I couldn’t blame them, really. Sometimes the question was asked out of excitement. Take, for instance, the Crown Jewels. Having watched the royal wedding, and nearly every Disney princess movie known to man, they were giddy with excitement about seeing the queen’s crown. So, the hour long tour we took before entering the jewel house was, to them, nothing short of medieval torture. Other times, it was asked from sheer exhaustion. Like when we walked for over half an hour in the wrong direction towards our dinner destination, only to have to retrace our steps and cross the city and then still have to wait nearly two hours for a table.
In either case, every time they asked the question, I tried to point out all of the great things we were seeing along the way. But they just weren’t interested. They had their eyes on the “prize”, and nothing was going to distract them.
It was sometime during one of these lovely little exchanges with my wee cherubs that it hit me like a ton of bricks.
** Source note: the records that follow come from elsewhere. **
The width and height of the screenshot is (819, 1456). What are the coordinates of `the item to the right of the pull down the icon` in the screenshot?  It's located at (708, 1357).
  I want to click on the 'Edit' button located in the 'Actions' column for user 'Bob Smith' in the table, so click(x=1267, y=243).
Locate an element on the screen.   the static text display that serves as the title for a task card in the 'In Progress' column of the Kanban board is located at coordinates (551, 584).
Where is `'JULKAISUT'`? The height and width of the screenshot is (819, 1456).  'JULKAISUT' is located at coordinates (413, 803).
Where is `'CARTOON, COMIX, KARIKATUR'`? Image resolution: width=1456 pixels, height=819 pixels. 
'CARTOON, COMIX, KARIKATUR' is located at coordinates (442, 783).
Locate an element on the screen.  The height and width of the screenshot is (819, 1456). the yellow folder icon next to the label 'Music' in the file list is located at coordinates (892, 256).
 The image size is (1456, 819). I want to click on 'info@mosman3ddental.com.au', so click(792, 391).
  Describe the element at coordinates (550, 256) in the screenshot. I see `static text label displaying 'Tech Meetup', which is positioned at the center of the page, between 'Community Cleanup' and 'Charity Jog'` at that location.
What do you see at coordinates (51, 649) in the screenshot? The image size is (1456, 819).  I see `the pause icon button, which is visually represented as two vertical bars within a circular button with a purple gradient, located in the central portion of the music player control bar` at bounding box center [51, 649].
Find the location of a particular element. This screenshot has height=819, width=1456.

I might as well have been a pot trying to get the attention of my two little kettles. My entire life flashed before my eyes (only not in that weird pre-death sense).
A good chunk of my life has been spent riding the “are we there yet?” underground train. I hop on the train, wait for that one thing – an engagement ring, the wedding, a baby, that baby to sleep through the night, etc. – and then surface just long enough to see my destination. Then I submerge again until the next thing. In the meantime, how many wonderful things do I miss out on along the way because I just want to be there?
I think, if only I can get there, I’ll be happy and can enjoy the journey. The only problem is, there never feels like there! There will always be another there. Another tooth to break through, another grumpy teacher to deal with, another pound to lose, another medical battle to fight.
Meanwhile, I’m missing out on life. You see, it was in those two hours waiting for a table that we had some of the best conversations with the people we were with. It was on those long walks between sights that I got to hold my daughter’s hand, or carry my son, and listen to their stories and questions and songs. The best parts of my vacation happened between all of the “must sees.” I need to take a lesson from London and experience and enjoy the journey as much as the destinations along the way.
What about you? What is your “there” right now? Are you missing out on things you could be enjoying?